Every one of those steps serves a valuable diagnostic function.  The overarching purpose behind the procedures is to ferret out persons with real, verifiable pain from those that are searching for access to pain medication.  Let’s assume the physician follows his procedures for every patient that enters the clinic.  However, 99% of the patients receive a prescription for hydrocodone or oxycodone.  The likelihood of every patient having verifiable pain is nearly zero.  The likelihood of every patient’s PMP being clean is nearly zero. The likelihood of no drug tests causing a concern is nearly zero.  Under that scenario, the physician has set up procedures, but those procedures do not actually affect the treatment outcomes.  The government can now persuasively argue the procedures were a ruse to justify the prescriptions; not a well-orchestrated plan designed to treat those patients with a justifiable need for pain management.

This is a subtle area of the good faith defense that is often misunderstood by physicians and other medical professionals.  Adhering to government guidelines is not an absolute defense to unlawful distribution.  Government agency suggestions are not just items to check off the chart to avoid government interference.  They are not mandatory. They are simply suggestions aimed at resolving two major government concerns – diversion of opioids to the street and addiction.

Simply installing agency suggestions that do not serve those functions, because their results do not affect the decision to prescribe a certain drug, is counterproductive.  Under Ruan, a doctor would be better off deploying his own procedures that serve the two aims above (diversion and addiction), following them closely, and allowing those procedures to dictate the treatment protocol. That scenario provides a valid route under Ruan even though the government suggestions have been entirely scrapped.

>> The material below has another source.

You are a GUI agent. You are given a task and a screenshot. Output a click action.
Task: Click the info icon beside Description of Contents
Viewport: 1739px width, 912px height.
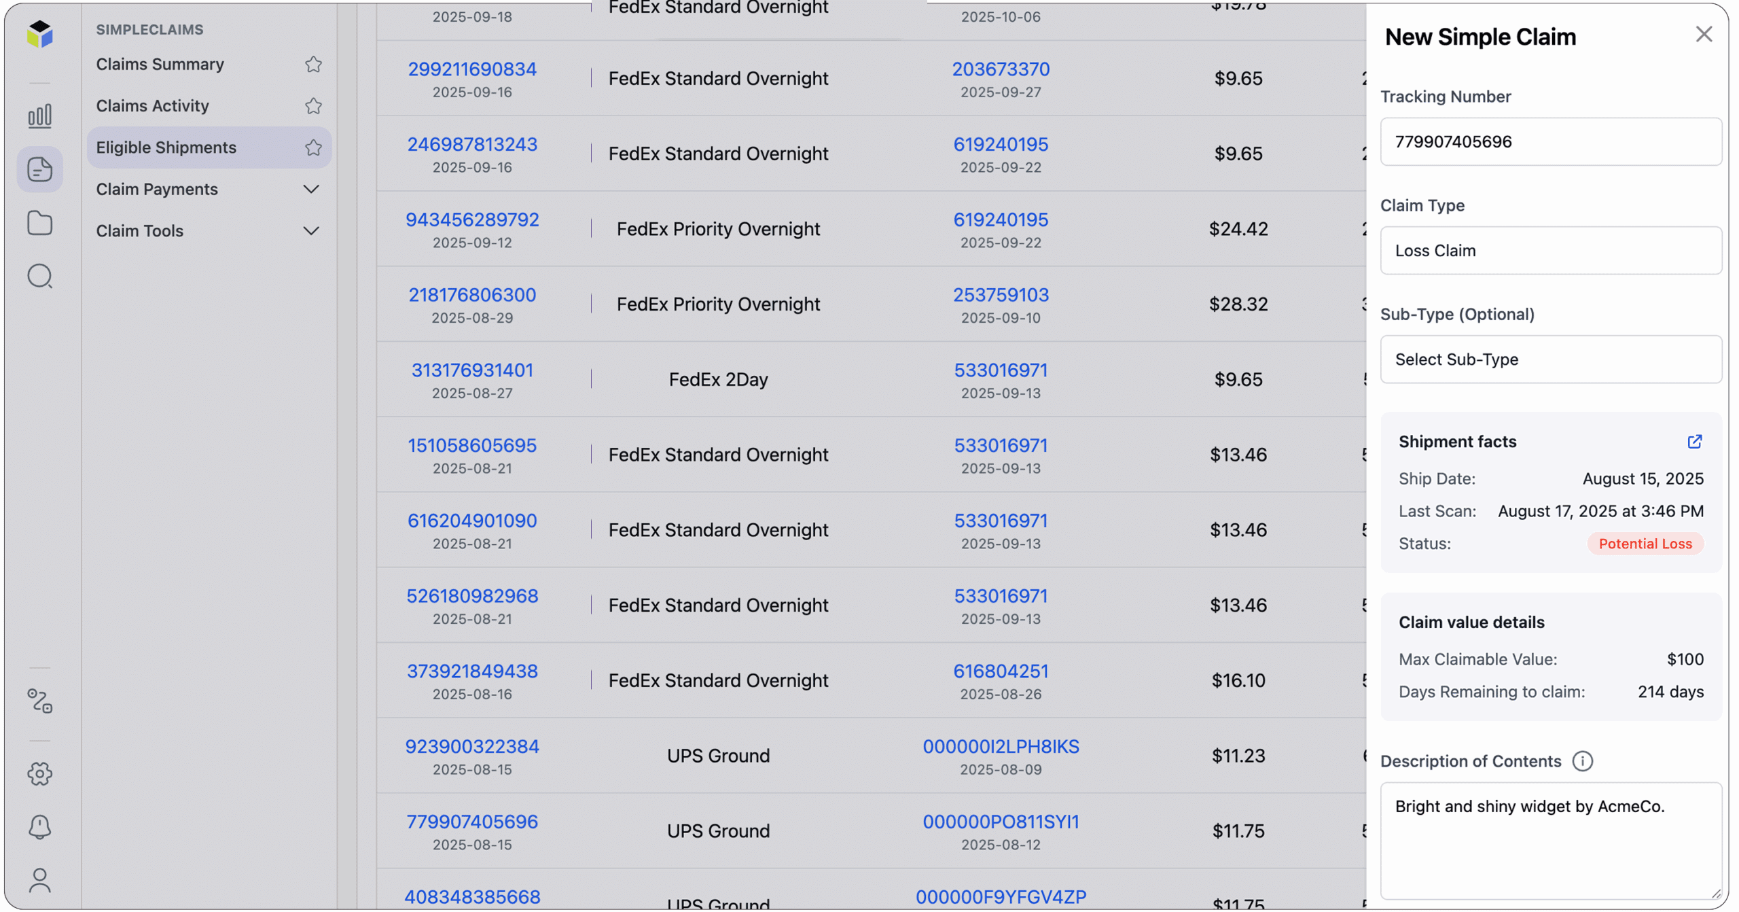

A second major obstacle we see to the good faith defense is the lack of alternative treatments for a patient’s pain.  Most juries are not going to believe that opioids are the only treatment within a doctor’s tool belt.  They will believe, inherently, that other steps such as physical therapy, non-narcotic medication, and potential surgeries, are worth consideration for at least some of the patients.  When a physician’s only treatment plan involves the use of opioids, it allows the government to cut into the credibility of the physician’s good faith belief.  Now, this issue can be handled with a well-developed expert, but nonetheless, it is an area of concern in many client cases.

The Tale of Two Prosecutions

The government’s treatment of certain drug classifications has created two diverging areas of unlawful distribution schemes.  Each area involves a different set of legal principles to effectively represent clients.  An attorney who handles large cocaine conspiracies may be ill-equipped to represent a physician charged with unlawfully prescribing schedule II drugs.  The foundation of the schemes and the available defenses are vastly different.  This means professionals charged with unlawful distribution need to retain qualified unlawful distribution attorneys that focus on this area of Title 21, understand the needs for expert assistance, and know the laws defining this criminal action.